What the task asks: Locate each line in the rows below that contains the string "Viewport" and copy those lines.

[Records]
▬▬▬▬▬▬
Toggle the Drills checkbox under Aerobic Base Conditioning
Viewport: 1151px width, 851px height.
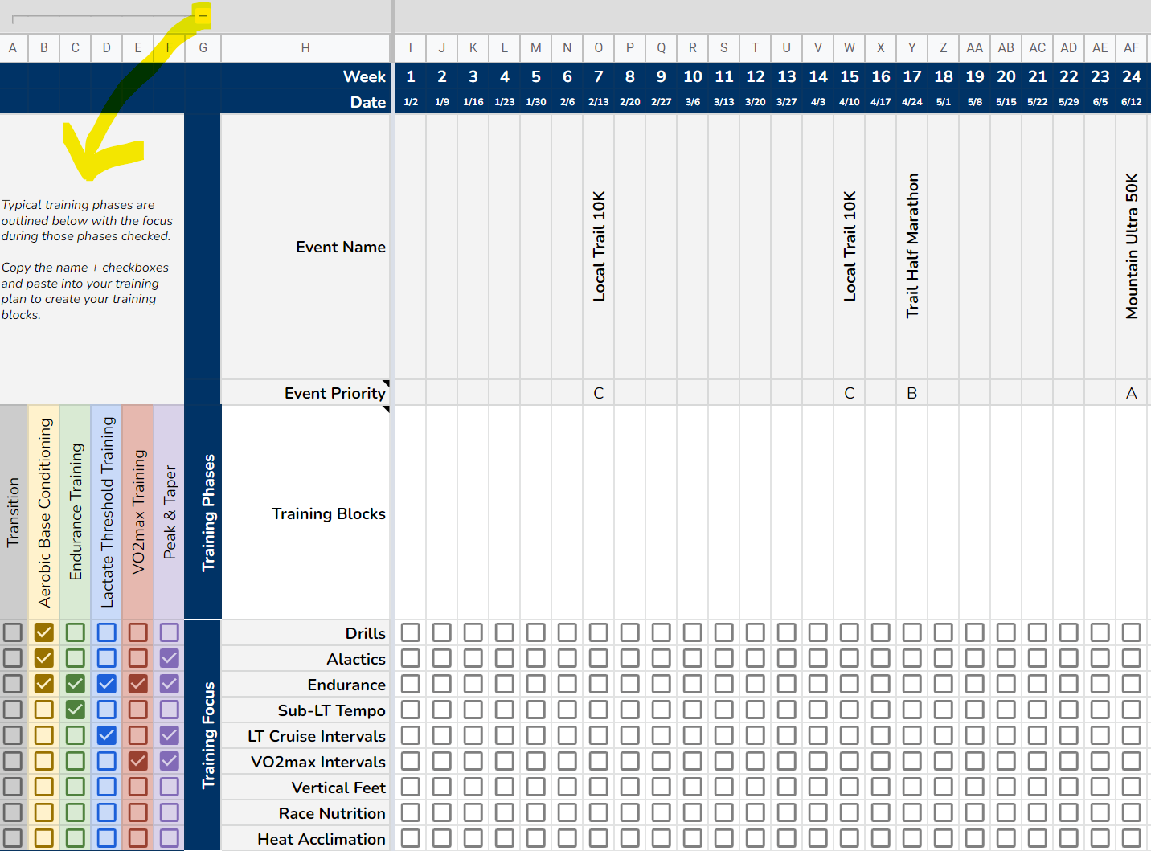coord(43,632)
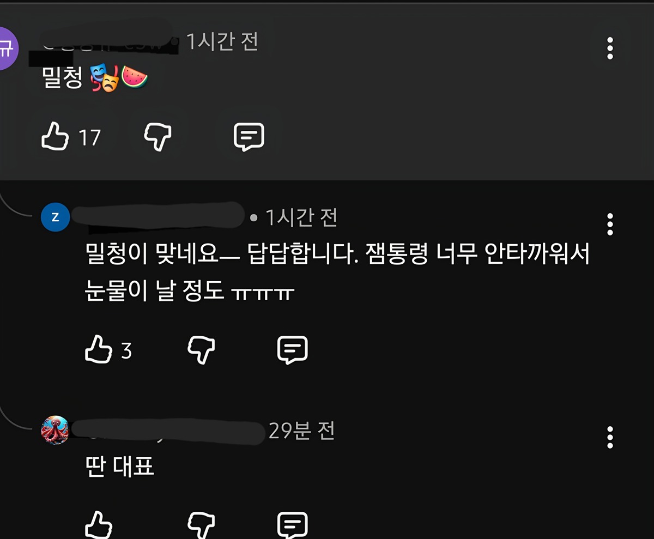Reply to the top 밀청 comment
The height and width of the screenshot is (539, 654).
point(249,137)
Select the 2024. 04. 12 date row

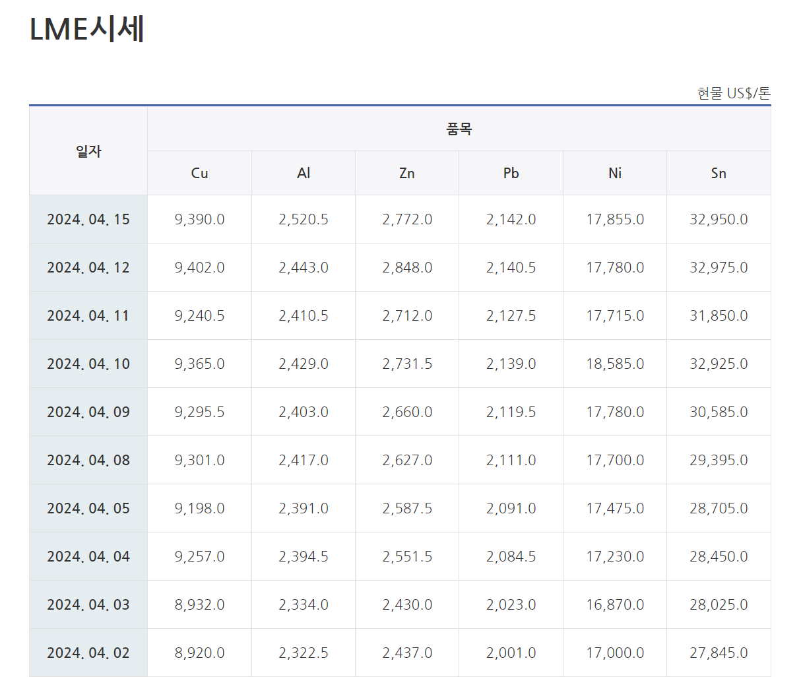pyautogui.click(x=88, y=268)
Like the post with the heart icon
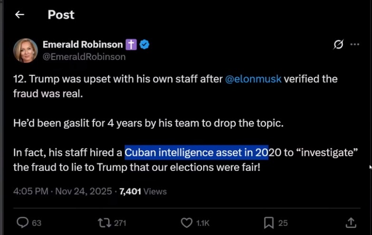The height and width of the screenshot is (235, 372). (x=186, y=222)
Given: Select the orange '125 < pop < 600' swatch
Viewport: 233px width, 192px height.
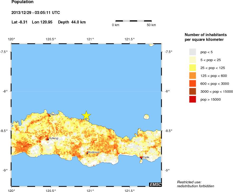Looking at the screenshot, I should [x=193, y=76].
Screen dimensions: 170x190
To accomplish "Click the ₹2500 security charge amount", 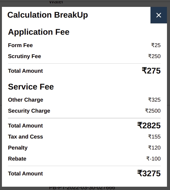I will pos(153,111).
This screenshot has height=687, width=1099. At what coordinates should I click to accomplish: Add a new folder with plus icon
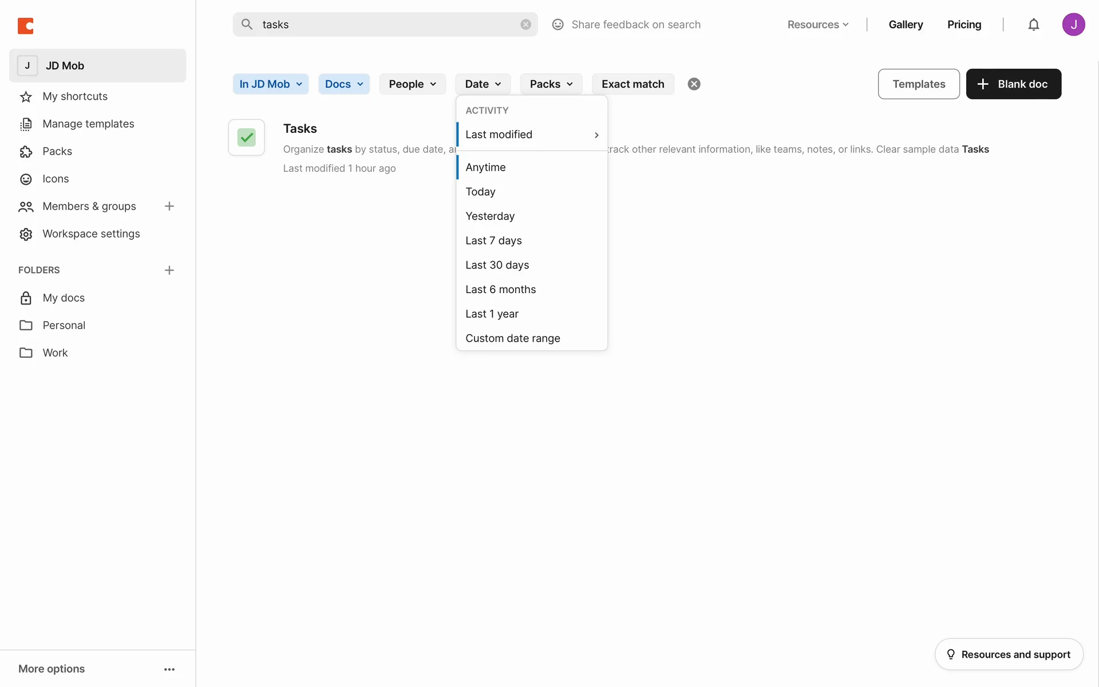point(169,270)
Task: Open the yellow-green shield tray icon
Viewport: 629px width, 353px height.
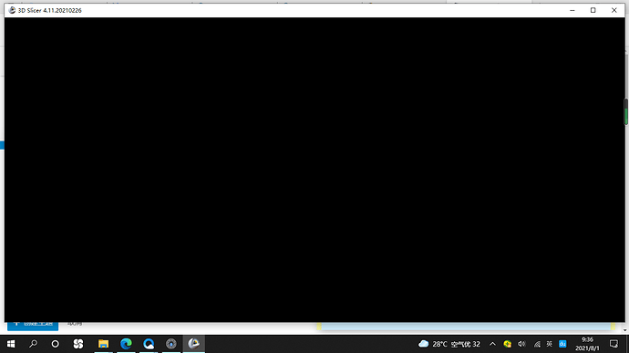Action: click(x=508, y=344)
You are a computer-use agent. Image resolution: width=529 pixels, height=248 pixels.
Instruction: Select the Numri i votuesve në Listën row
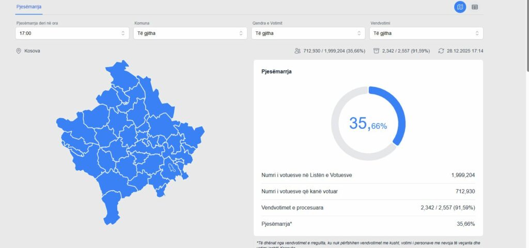tap(368, 175)
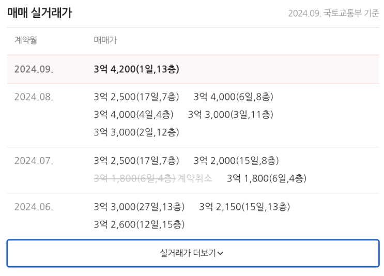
▬▬▬▬▬▬
Expected answer:
Viewport: 1151px width, 851px height.
Viewport: 233px width, 192px height.
Viewport: 629px width, 353px height.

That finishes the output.